Abstract: Objective To investigate the glycolytic phenotype of SHG44 human glioma cells under hypoxic conditions and the
association between cell proliferation and apoptosis and the metabolic status. Methods An in vitro hypoxic cell model was
established in SHG44 cells using CoCl2. Real-time PCR and Western blotting were used to assess the expressions of
hypoxia-inducible factor-1α (HIF-1α) and the enzymes involved in glycolysis including PDK1, PKM2, and LDHA. Intracellular
ATP levels were measured by bioluminescence assay to assess the energy metabolic status of SHG44 cells. The viability and
apoptosis of the cells were examined using MTT assay and flow cytometry, respectively.

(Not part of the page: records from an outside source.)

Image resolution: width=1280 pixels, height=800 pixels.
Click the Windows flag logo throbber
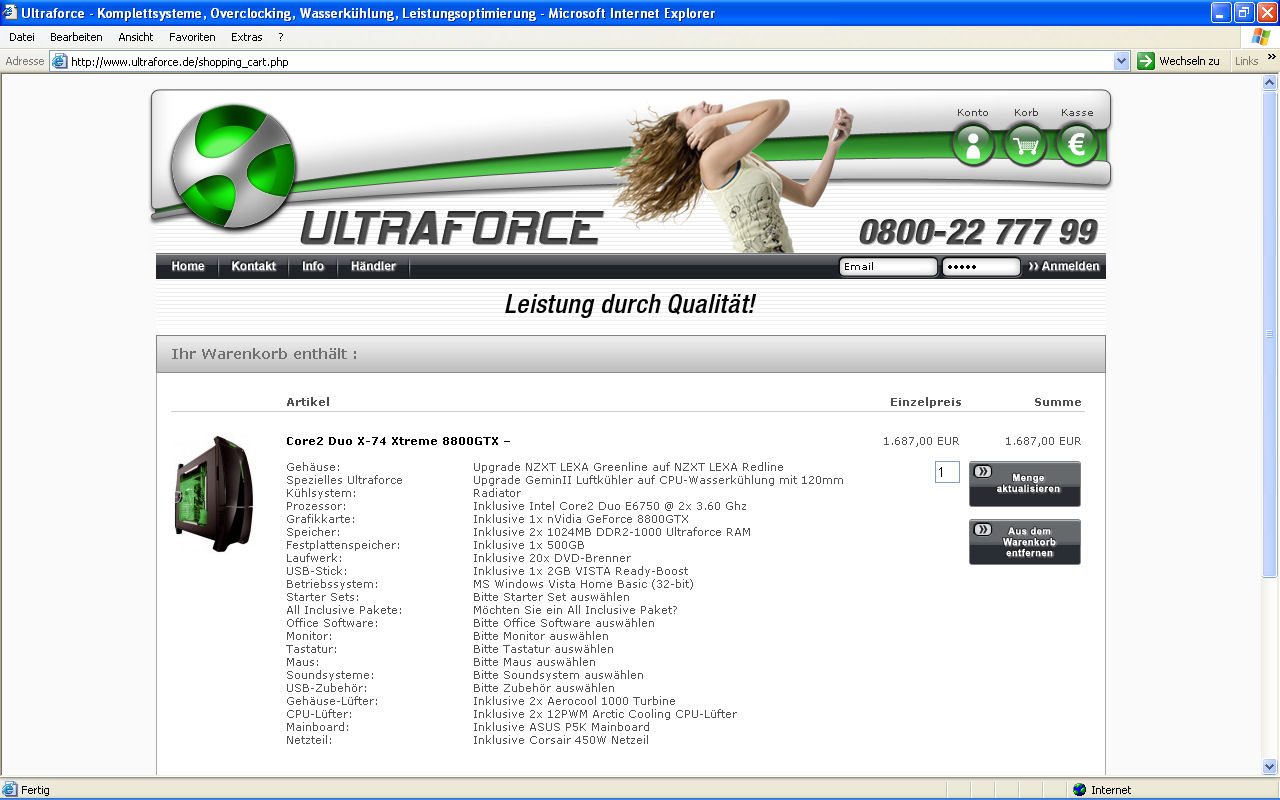(x=1261, y=37)
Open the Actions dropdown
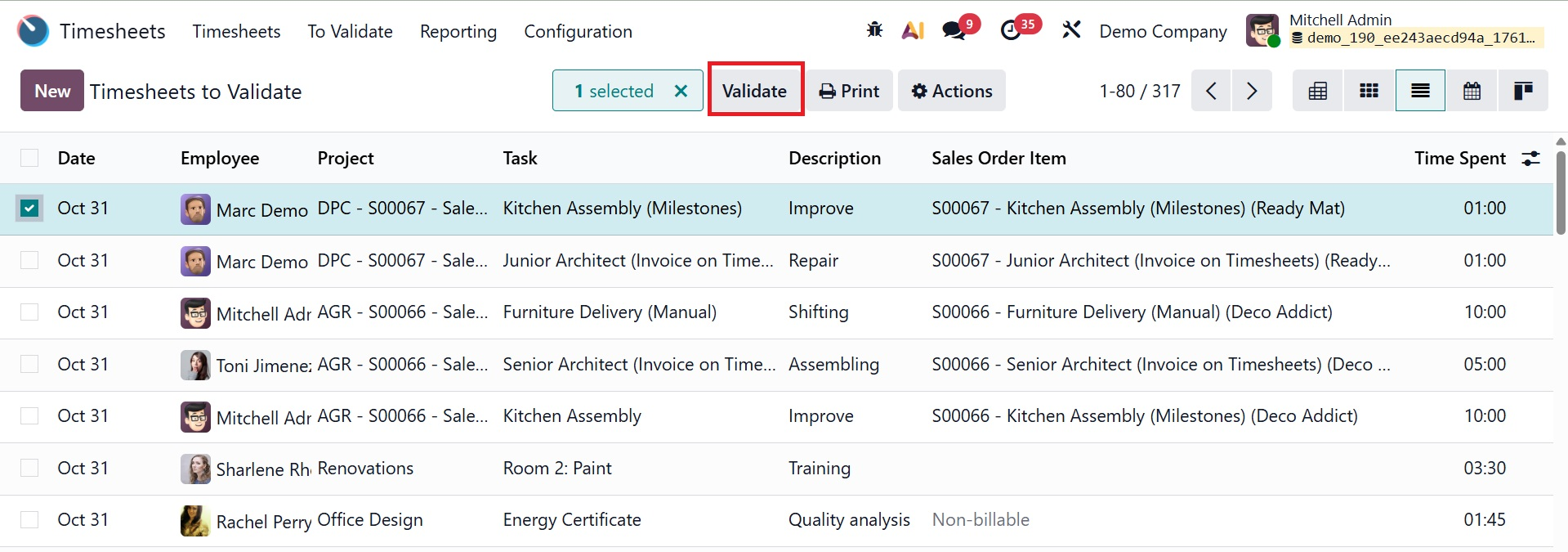1568x552 pixels. click(952, 91)
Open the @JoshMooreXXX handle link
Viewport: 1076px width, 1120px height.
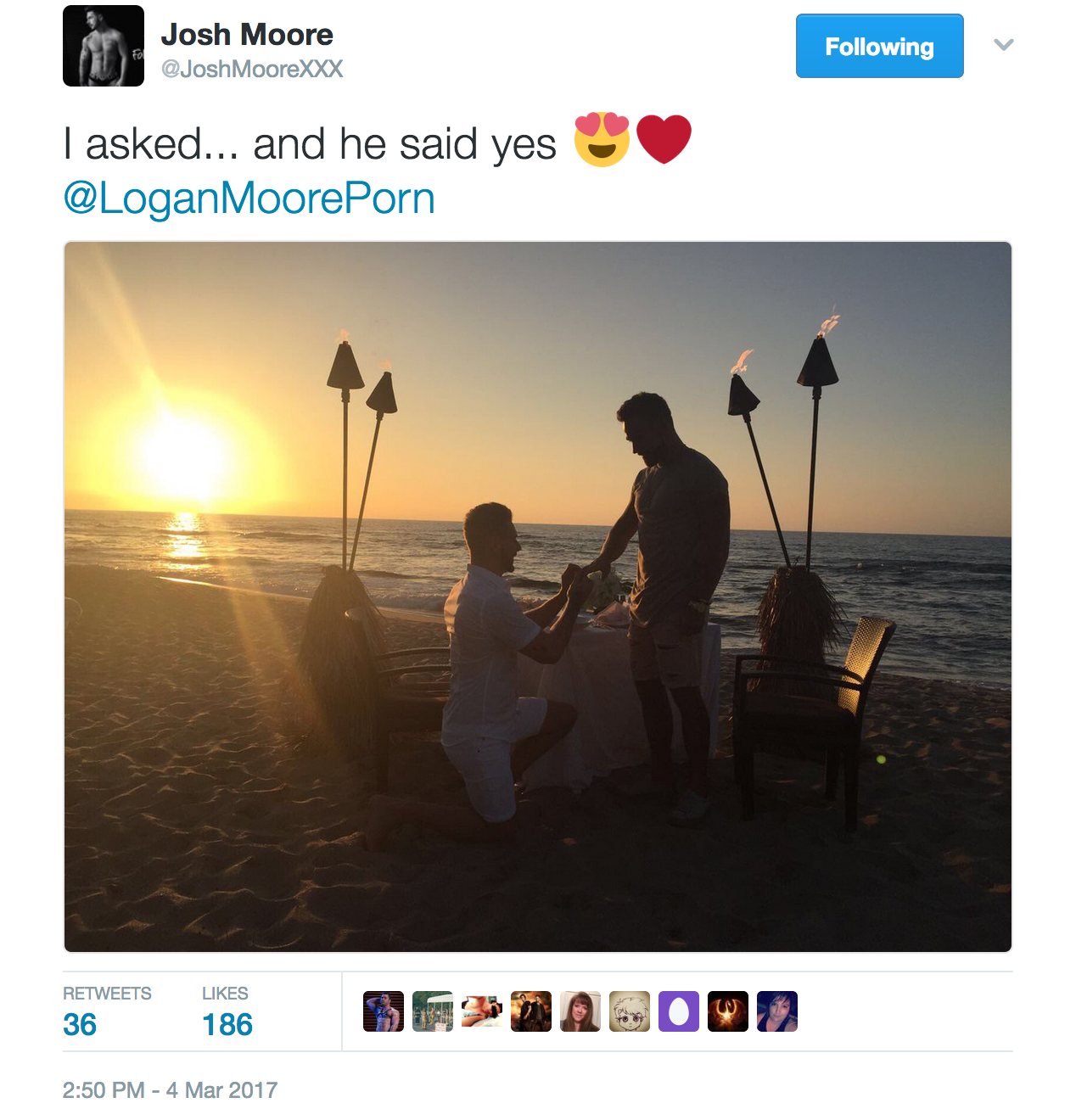(x=252, y=70)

Results The cells in hypoxic culture
showed obviously increased expressions of HIF-1α, LDHA, PDK1, and PKM2 at both the mRNA and protein levels as
compared to those in normal cell culture. Hypoxia of the cells also resulted in a lowered cell proliferative activity and an
increased apoptosis rate with lowered intracellular ATP concentrations and elevated mitochondrial membrane potential.
Conclusion Hypoxia can induce a glycolytic phenotype of tumor cells. The sensitivity of tumor cells to hypoxia-induced cell
death is directly correlated with their metabolic status.